▶ _EXERCISE DESCRIPTION_: Search term "agent": copy each line of the data containing it.

***** THE INPUT

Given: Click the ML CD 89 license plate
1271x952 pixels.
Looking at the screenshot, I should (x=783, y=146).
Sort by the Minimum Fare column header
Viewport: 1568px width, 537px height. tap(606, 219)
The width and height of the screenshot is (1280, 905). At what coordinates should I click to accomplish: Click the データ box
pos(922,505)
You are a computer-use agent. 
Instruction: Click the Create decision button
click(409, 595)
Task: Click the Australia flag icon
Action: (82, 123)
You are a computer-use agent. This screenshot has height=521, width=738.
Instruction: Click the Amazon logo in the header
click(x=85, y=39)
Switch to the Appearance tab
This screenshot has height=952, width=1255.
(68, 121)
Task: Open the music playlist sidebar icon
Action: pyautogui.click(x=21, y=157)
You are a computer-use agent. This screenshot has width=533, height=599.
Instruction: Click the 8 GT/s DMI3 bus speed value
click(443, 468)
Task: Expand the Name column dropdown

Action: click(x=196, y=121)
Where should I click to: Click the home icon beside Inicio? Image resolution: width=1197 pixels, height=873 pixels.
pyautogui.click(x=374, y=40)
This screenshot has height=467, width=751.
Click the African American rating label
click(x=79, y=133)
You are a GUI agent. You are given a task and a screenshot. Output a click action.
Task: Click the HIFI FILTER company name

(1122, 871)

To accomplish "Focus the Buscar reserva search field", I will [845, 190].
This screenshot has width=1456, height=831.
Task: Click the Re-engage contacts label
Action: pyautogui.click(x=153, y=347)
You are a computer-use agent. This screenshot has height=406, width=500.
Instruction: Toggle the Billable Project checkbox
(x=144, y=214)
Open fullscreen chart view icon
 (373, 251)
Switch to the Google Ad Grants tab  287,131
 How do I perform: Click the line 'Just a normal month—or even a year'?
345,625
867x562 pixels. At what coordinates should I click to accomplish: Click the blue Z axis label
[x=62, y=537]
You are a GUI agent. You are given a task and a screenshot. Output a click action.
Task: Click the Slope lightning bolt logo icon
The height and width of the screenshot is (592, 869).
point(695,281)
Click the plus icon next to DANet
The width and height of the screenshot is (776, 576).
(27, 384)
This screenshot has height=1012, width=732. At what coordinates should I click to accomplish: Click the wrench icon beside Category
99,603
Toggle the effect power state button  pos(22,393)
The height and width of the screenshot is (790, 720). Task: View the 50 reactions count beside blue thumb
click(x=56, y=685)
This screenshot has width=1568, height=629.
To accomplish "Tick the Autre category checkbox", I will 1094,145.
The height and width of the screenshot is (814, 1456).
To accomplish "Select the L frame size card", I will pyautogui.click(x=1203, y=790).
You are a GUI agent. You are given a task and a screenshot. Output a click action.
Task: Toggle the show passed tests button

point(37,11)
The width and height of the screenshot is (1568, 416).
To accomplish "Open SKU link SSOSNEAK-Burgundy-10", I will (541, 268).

**********

▶ _RESPONSE AREA_:
You are a computer-use agent. 
You are a computer-use agent. This screenshot has height=521, width=738.
You are a computer-use agent. This screenshot has width=533, height=599.
You are a GUI agent. You are given a task and a screenshot. Output a click action.
You are a computer-use agent. This screenshot has height=406, width=500.
You are a GUI agent. You are given a task and a screenshot. Output a click action.
You are a GUI agent. You are given a task and a screenshot. Output a click action.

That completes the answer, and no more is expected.